The Americans

Fotocredits: Sari Thayer & Brandon Pattongale

 

Genius twenty-first century musicians that are reinventing American heritage music for this century. And it sounds even better this century.” – T Bone Burnett

Irgendwann in den 1970ern, ein Jahrzehnt bevor Frontmann Patrick Ferris und Bassist Jake Faulkner geboren waren, trafen sich ihre Mütter in einem Zug auf dem Weg zum Woodstock. Obwohl sich Patrick und Jake schon von klein auf kannten, wurden sie erst in der High-School zu Freunden, als sie die gemeinsame Leidenschaft für Straßenmusik und amerikanischen Vorkriegs-Country und Blues entdeckten.
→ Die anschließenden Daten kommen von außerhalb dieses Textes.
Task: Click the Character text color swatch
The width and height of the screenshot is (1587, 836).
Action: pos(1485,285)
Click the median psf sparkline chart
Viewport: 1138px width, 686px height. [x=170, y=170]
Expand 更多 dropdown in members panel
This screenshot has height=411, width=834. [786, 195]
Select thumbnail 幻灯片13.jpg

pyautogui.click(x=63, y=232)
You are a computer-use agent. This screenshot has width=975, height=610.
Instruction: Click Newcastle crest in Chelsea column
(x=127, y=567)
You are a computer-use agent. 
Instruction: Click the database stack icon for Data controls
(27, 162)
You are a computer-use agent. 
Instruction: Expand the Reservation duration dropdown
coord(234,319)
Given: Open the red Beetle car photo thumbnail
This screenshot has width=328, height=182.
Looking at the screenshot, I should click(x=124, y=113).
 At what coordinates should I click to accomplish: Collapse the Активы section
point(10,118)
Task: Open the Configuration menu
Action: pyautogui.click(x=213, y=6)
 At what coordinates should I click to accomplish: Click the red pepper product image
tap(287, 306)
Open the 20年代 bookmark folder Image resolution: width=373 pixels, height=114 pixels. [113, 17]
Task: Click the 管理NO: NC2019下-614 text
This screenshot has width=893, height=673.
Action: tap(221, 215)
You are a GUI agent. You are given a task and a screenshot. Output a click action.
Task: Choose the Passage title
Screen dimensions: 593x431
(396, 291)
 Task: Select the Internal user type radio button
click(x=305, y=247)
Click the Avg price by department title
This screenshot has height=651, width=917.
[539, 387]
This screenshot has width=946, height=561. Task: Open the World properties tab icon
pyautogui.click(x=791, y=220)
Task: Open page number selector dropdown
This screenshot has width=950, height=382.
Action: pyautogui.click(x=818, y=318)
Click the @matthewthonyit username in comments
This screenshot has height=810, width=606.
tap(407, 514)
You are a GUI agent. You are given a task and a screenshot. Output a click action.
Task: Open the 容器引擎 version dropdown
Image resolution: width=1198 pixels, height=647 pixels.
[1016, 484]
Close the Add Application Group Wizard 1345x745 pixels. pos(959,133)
Gemeinsam mit dem Gitarristen Zac Sokolow machte es sich die Band zum Ziel, den Spirit des alten Blues und Country heraufzubeschwören, gleichzeitig aber etwas vollständig Neues zu schaffen ohne dabei zu nostalgisch zu wirken. Mit ihrem Debütalbum „I’ll be yours“ (Loose Music | 2017) scheint die Band genau das erreicht zu haben.

Greg Vandy (American Standard Time) bezeichnet die Musik der Americans als „ausgesprochen amerikanischen Rock ‘n’ Roll. Rauer, hervorragend funktionierender Roadtrip-Rock, geladen mit einer intensiven Kompositionswahl, die einem die Wurzeln der Musik von Chuck Berry und Tom Waits bis hin zu The War On Drugs in Erinnerung rufen.“

Ihren Namen schulden The Americans einer Fotoserie von Robert Frank aus dem Jahre 1958. Eben genau wie die Songs der Band, ist jedes Foto eine Mini-Biografie, ein intimes und emotionales Portrait einzelner Personen.

What makes The American music great is the same thing that makes America great“— Menschen, die von überall herkommen, jeder mit einer Geschichte, jeder mit einem Beitrag zum großem Ganzen. Im November können auch wir uns von der Magie, die von dieser Band ausgeht überzeugen.